The Hammam Al Ándalus – a Little Bit of Andalucía in Madrid
Three years ago, when I was living in Córdoba in the south of Spain as a student, I developed a small obsession with the Arabic Baths on Calle Corregidor Luis de la Cerda, near to the Guadalquivir River. For just €25 (student price) I could spend 1.5 hours relaxing in an Arab-inspired haven complete with hot, warm and cold pools, a hammam steam room, incense, candles, gently trickling fountains, herbal tea and on top of all that, the price included a 15-minute full body aromatherapy massage. Córdoba’s Hammam Al Ándalus was walking distance from my flat in the Judería, the UNESCO World Heritage old Jewish quarter and it proved so indulgent that I went three times in total, and once more when I returned to Córdoba for the Feria de Abril.
The same company also have Hammams in Granada, Málaga and Madrid, so of course I couldn’t wait to try out their Arabic Baths in my new home, Madrid. They’re very central, located near Puerta del Sol and have a very similar look, feel and set-up. You’re given a quick explanation about the benefits for your blood circulation of rotating through the various pools in a certain order (cold pool at 18º, although it feels much colder, warm pool at 36º and hot pool at 40º), and you’re then set free to explore the numerous rooms and candlelit passageways.
They’ve recreated how the baths would have looked centuries ago when large parts of Spain was under Moorish rule, back when Madrid was called Mayrit. However the Moors had simply borrowed and adapted the idea from the Romans, who were the first to realise the benefits of thermal waters. During the Reconquista when the Christians ousted the Moors from the Iberian peninsula, all the hammams were closed or destroyed, and the practice fell into complete obscurity. But the tradition has now been revived in these four cities and I couldn’t be more glad that it has!
Within 10 minutes you’ll have entirely forgotten about the outside world, as your only worry becomes how to muster enough courage to plunge into the freezing cold pool! I’m a wimp so only managed it for a couple of seconds at a time, but it does feel good to complete the circuit properly. About half way through our session we were summoned by our masseuses and given a choice of aromatherapy oils: lavender, red amber, rose or violet, which you can test in an antechamber before your massage. I have a particular addiction to massages (thanks to my equally addicted mother, who got me hooked from an early age) and they are one of the few treatments I think are actually worthwhile. I don’t get my nails, eyebrows, etc. done professionally, but massages, yes in my opinion, are worth it.

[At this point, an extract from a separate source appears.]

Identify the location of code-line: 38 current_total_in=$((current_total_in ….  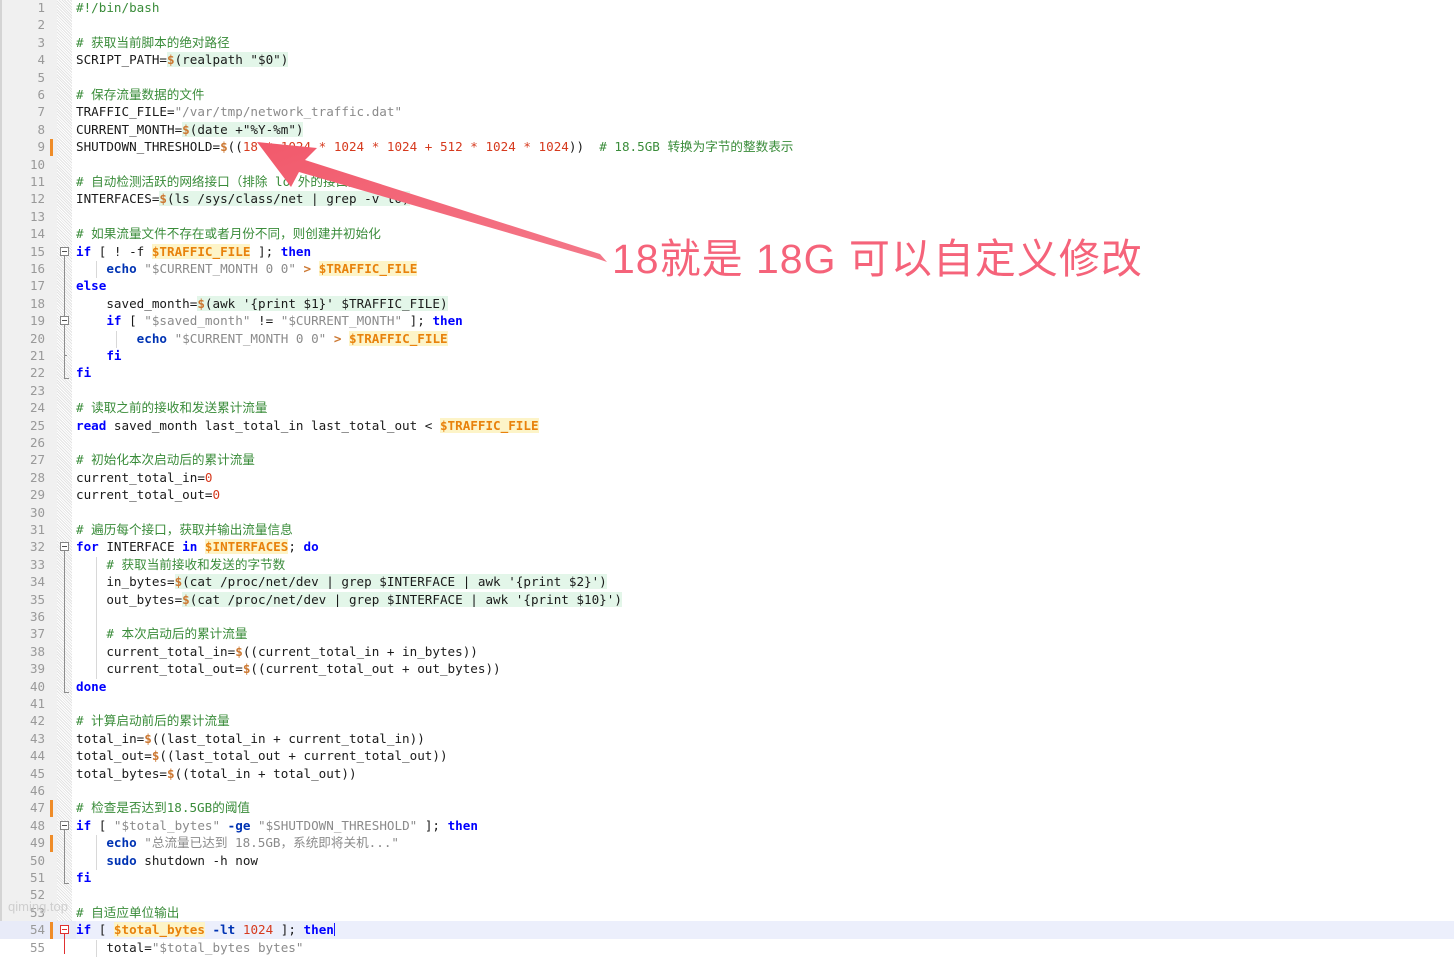
(727, 652).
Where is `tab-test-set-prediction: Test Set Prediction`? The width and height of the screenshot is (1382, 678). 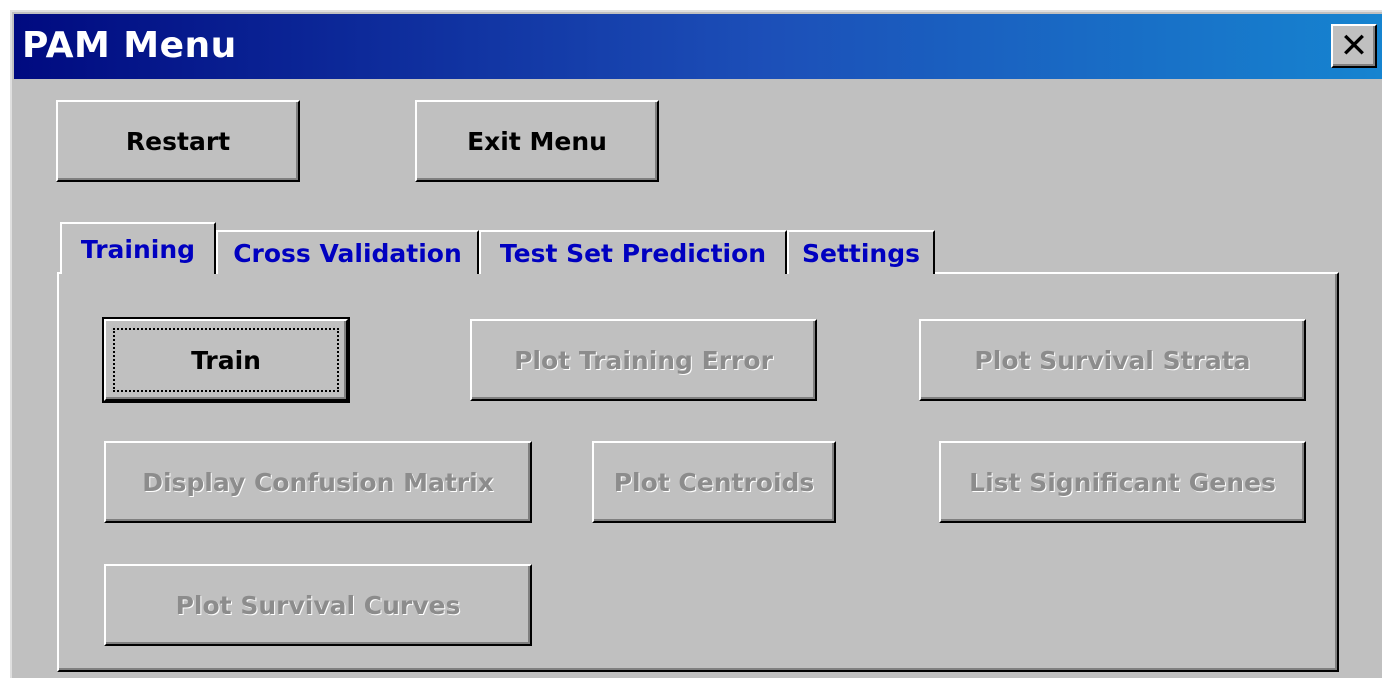 tab-test-set-prediction: Test Set Prediction is located at coordinates (633, 252).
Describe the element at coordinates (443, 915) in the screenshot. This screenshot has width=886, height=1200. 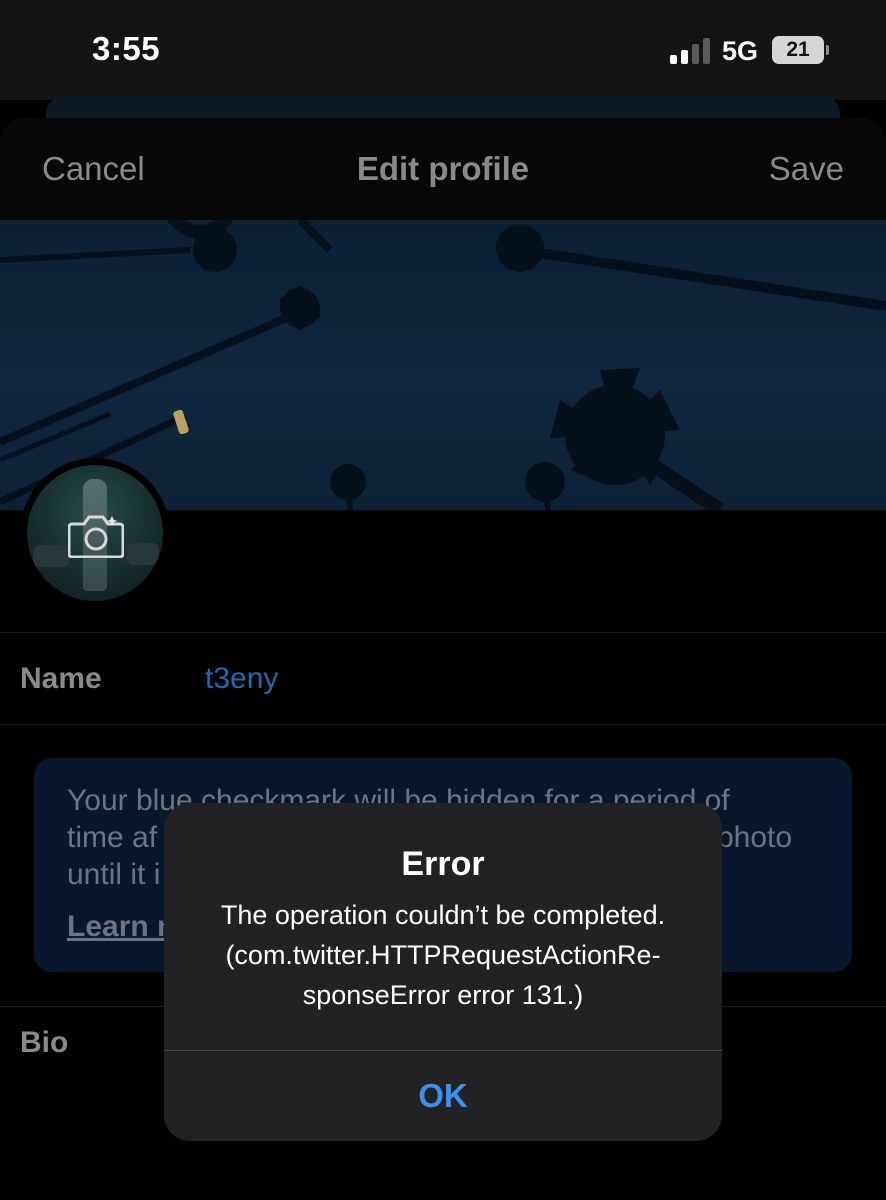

Madrid’s Hammam Al Ándalus didn’t disappoint. The layout is different to the one in Córdoba, which has one large square warm pool, whereas Madrid’s is a long thin warm pool that leads to the hot pool. But I did prefer being massaged in a private room, as opposed to in the open in the main room, as I was in Córdoba. As we went to Madrid’s Arabic Baths at the weekend, it was potentially a little too busy for my liking, and the prices are marginally higher than down in the south of Spain. 1.5 hours in the baths and a 15-minute massage will cost you €43 in Madrid, although there are discounts for students and residents.
I would highly recommend it to anyone who values time out to relax in beautiful surroundings, as I felt instantly renewed and refreshed afterwards. I liked it so much that I suggested it to the Guardian newspaper, who published my tip in their article ‘Hidden gems in Madrid: readers’ travel tips‘. I only wish that Hammam Al Ándalus could expand to London and the UK too!